1.3.1 病原菌分离纯化 无菌采集发病鲈鱼的肝肾脾等病变器官，划线接种于制备好的琼脂糖培养基上，28 ℃培养24～30 h 后，挑取单菌落进行纯化培养。观察并记录菌落特征，进行革兰氏染色［6］。

1.3.2 生化试验 挑取分离纯化的单菌落按照细菌微量生化鉴定管的说明书检测该致病菌的生理生化指标。

1.3.3 16S rDNA 基因和gyrB检测 使用细菌基因组DNA 提取试剂盒提取待检菌株DNA。
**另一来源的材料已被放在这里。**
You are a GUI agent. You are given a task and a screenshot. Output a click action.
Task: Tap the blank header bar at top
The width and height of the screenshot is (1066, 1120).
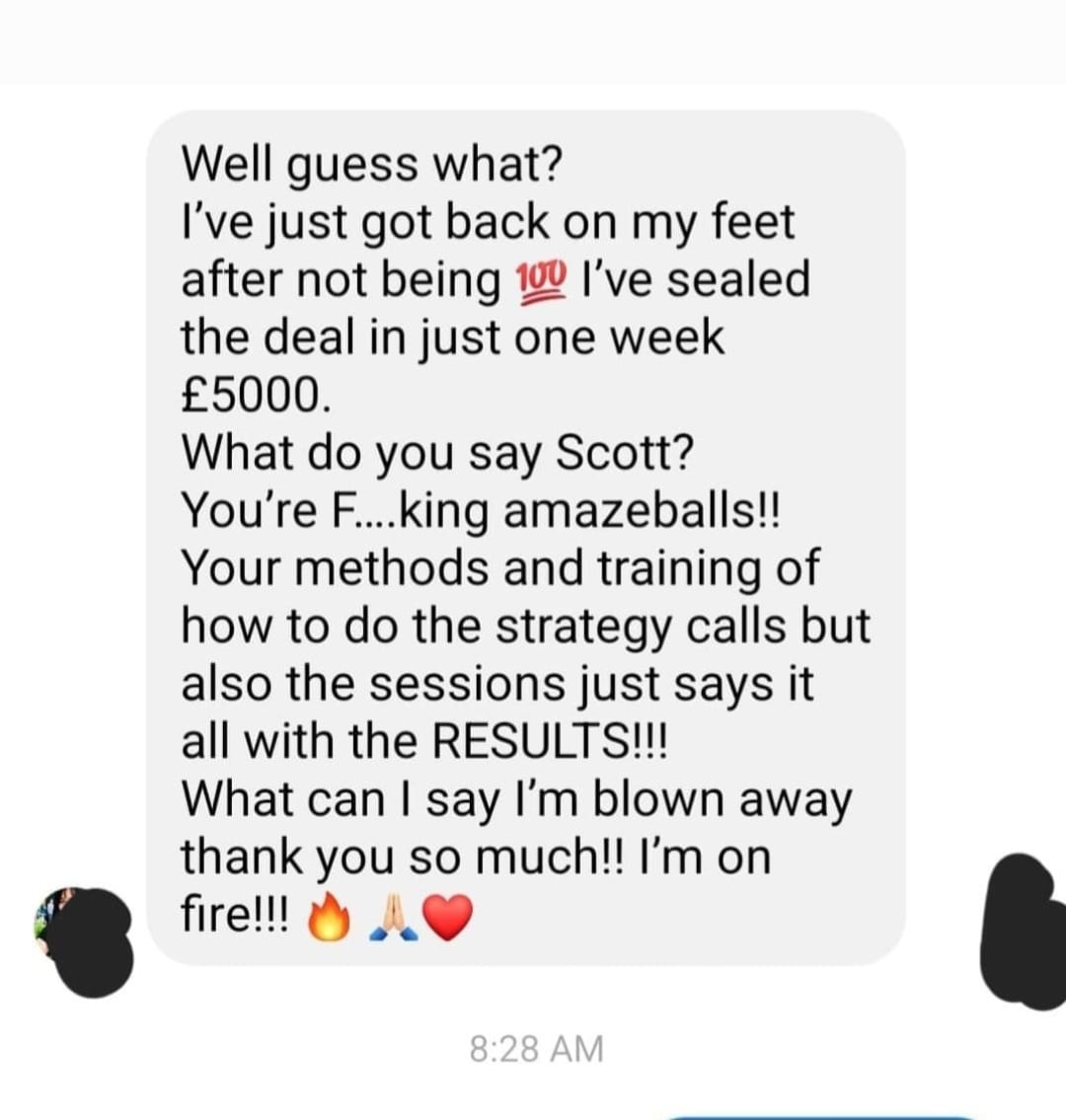533,41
分别使用细 菌16S rDNA 引 物［7］（16S-F：5′-AGAGTTTGATC CTGGCTCAG-3′ ，16S-R：5′-TACGGCTACCTTGTTACGACTT-3′）和气单胞菌特异引物gyrB［8］（gyrBF：5′-GAAGGCCAAGTCGGCCGCCAG-3′，gyrB-R：5′-ATCTTGGCATCGCCCGGGTTTTC-3′）扩增。16S rDNA 引物扩增体系（25 μL）为模板5 μL，上、下游引物（20 μmol∕L）各0.5 μL，TaqDNA聚合酶（5 U∕μL）1.2 μL ，10×PCR 缓 冲 液5 μL，MgCl2（25 mmol∕L）5 μL，dNTP（10mmol∕L）0.8 μL，以无菌双蒸水补足。PCR 扩增程序为94 ℃预变性10 min；94 ℃变性1 min，56 ℃退火1 min，72 ℃延伸1.5 min，30 个循环；72 ℃延伸10 min。gyrB的扩增体系与16S rDNA相同，扩增程序除了56 ℃退火30 s 外，其余都相同。PCR 扩增产物经DNA 回收试剂盒回收后送至上海生物工程股份有限公测序分析。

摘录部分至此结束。